UK’s Competition and Markets Authority Invites Public Comment on Paramount-Warner Bros. Merger

The regulator, which has not launched a formal investigation into the $110 billion deal, is asking for views on how it may impact competition by April 27

Warner Bros. logo displayed on the water tower at Warner Bros. (Credit: Mario Tama/Getty Images)
Warner Bros. logo displayed on the water tower at Warner Bros. (Credit: Mario Tama/Getty Images)

The United Kingdom’s Competition and Markets Authority is seeking the public’s comment on the $110 billion Paramount-Warner Bros. merger.

On Monday, the regulator launched an “invitation to comment,” allowing interested parties to submit “any initial views on the impact that the transaction could have on competition in the UK.”

The deadline for comments will be April 27. The CMA is asking that responses be sent to paramount.warnerbrosdiscovery@cma.gov.uk.

The invitation to comment comes after Paramount CEO David Ellison previously met with U.K. Secretary of Culture, Media and Sport Lisa Nandy to discuss issues in the film and TV industry and his bid for Warner Bros. Discovery in January.

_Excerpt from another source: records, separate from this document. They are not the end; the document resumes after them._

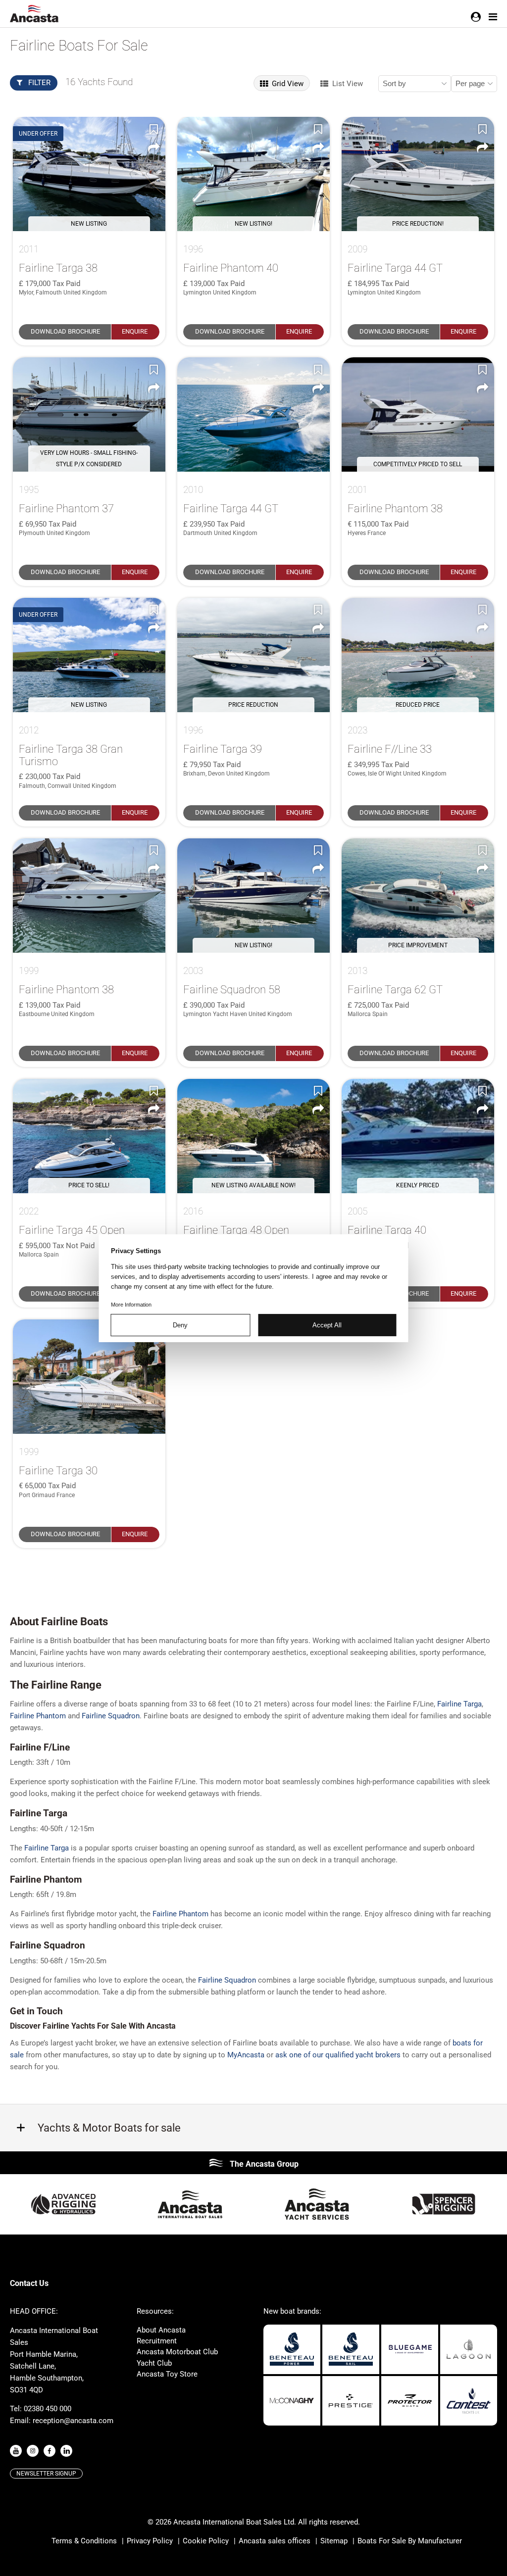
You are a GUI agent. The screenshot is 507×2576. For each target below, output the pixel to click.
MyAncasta (245, 2054)
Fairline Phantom (38, 1715)
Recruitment (157, 2340)
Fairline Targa (459, 1704)
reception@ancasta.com (73, 2420)
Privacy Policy (150, 2540)
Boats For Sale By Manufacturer (409, 2540)
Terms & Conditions (84, 2540)
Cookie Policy (206, 2540)
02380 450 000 (47, 2408)
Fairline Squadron (111, 1715)
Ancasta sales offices (274, 2540)
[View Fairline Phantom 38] (89, 895)
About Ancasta (161, 2330)
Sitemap (334, 2540)
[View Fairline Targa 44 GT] (253, 414)
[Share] (153, 147)
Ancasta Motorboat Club (177, 2351)
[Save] (153, 129)
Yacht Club (154, 2363)
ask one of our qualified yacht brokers (338, 2054)
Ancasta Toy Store (167, 2374)
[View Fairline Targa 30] (89, 1376)
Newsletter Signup (46, 2473)
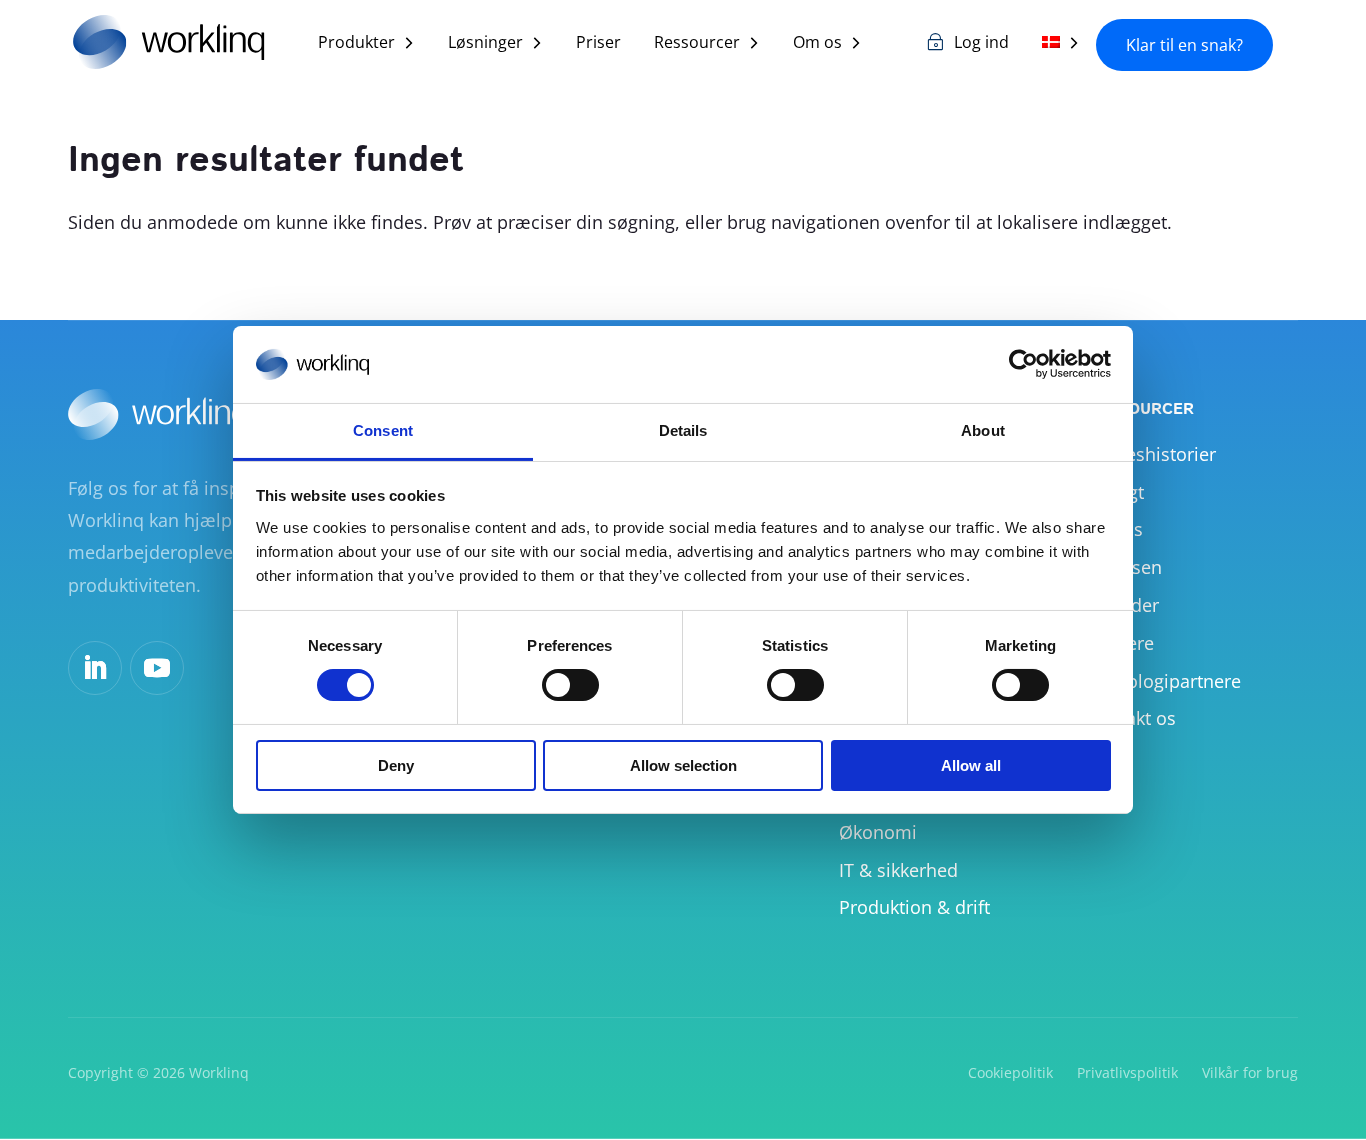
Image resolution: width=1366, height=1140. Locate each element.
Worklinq (219, 1072)
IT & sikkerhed (898, 870)
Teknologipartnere (1164, 681)
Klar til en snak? (1184, 45)
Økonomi (878, 832)
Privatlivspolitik (1127, 1072)
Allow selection (683, 765)
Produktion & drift (914, 907)
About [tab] (983, 430)
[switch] (570, 685)
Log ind (981, 44)
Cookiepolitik (1010, 1072)
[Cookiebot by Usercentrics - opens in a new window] (1023, 364)
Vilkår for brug (1250, 1072)
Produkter (356, 44)
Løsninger (485, 44)
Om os (817, 44)
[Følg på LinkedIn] (95, 668)
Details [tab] (683, 430)
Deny (396, 765)
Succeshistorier (1151, 454)
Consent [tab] (383, 430)
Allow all (971, 765)
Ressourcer (697, 44)
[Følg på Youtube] (157, 668)
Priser (598, 44)
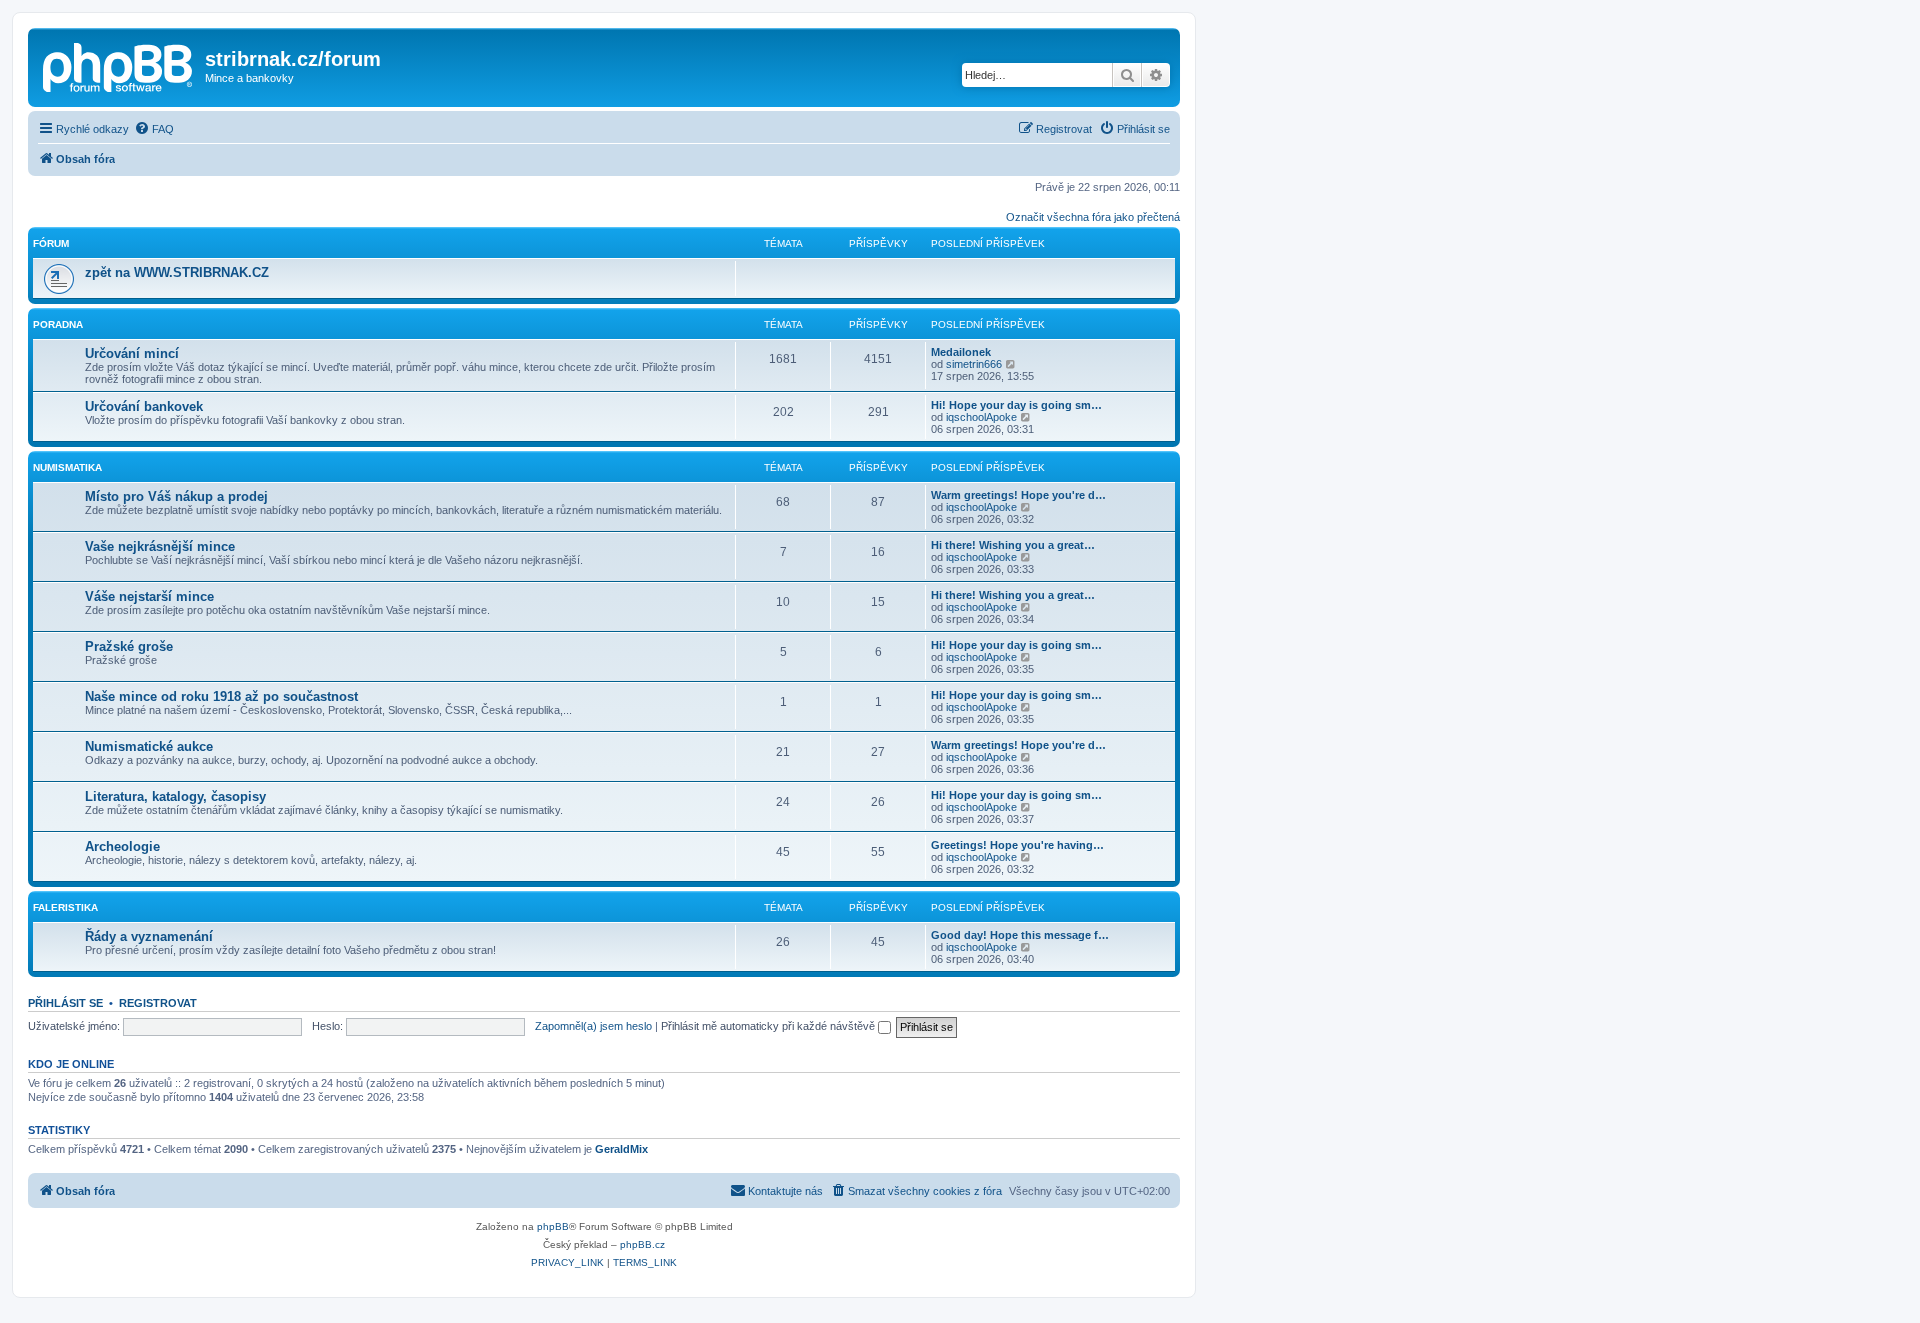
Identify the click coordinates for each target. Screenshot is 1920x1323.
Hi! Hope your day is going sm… (1016, 405)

In its notice, the CMA said that it has “received the necessary information from the parties to commence pre-notification,” but has not yet launched a formal investigation into the transaction.

“Effective competition helps ensure UK customers can enjoy quality content at a competitive price. The film and TV industries contribute billions to our economy, so it’s important we assess whether deals between studios may harm competition,” a CMA spokesperson told TheWrap. “Today’s invitation to comment is an initial step as we review Paramount’s purchase of Warner Bros Discovery. We expect to launch our Phase 1 investigation in the coming weeks.”

Under a Phase 1 review, the CMA would have 40 working days to decide whether the merger needs a more in-depth review. If it finds concerns with the merger, it will give the merging businesses five days to propose remedies to address its concerns.

The CMA would then have up to 5 more working days to consider the remedies. If none are offered or it does not accept them, the merger would be referred to a Phase 2 review. If if decides to accept remedies provisionally, it would publicly consult on them and consider any responses, with a deadline of 50 working days to make a decision.

If the review moves to Phase 2, an independent “inquiry group,” which consists of 3 to 5 people with a range of business, finance, economic and legal experience, would lead the investigation and makes the final decision within 24 weeks. In special circumstances, a Phase 2 investigation can be extended by up to eight additional weeks.

The inquiry group would then either clear the merger, consider remedies such as asset divestitures or a legal commitment from the merging businesses to behave in a certain way, or block the merger.

The CMA’s move comes after the Hart-Scott-Rodino waiting period in the U.S. Department of Justice’s review expired on Feb. 19. Despite the expiration, the DOJ can still investigate or challenge a Paramount-WBD deal.

Some U.S. lawmakers have also demanded that the Committee on Foreign Investment in the United States (CFIUS) to conduct a review of the deal, though Paramount has said that the Middle Eastern sovereign wealth funds who have contributed equity financing do not meet the threshold that would trigger a mandatory review.

Paramount and Warner Bros. expect the merger to close by the third quarter, subject to regulatory and shareholder approval. A shareholder vote is slated for April 23.

In the event the transaction does not close by Sept. 30, WBD shareholders will receive a 25 cent per share “ticking fee” for each quarter until closing. In the event that the deal does not close at all due to regulatory matters, Paramount will pay WBD a $7 billion termination fee.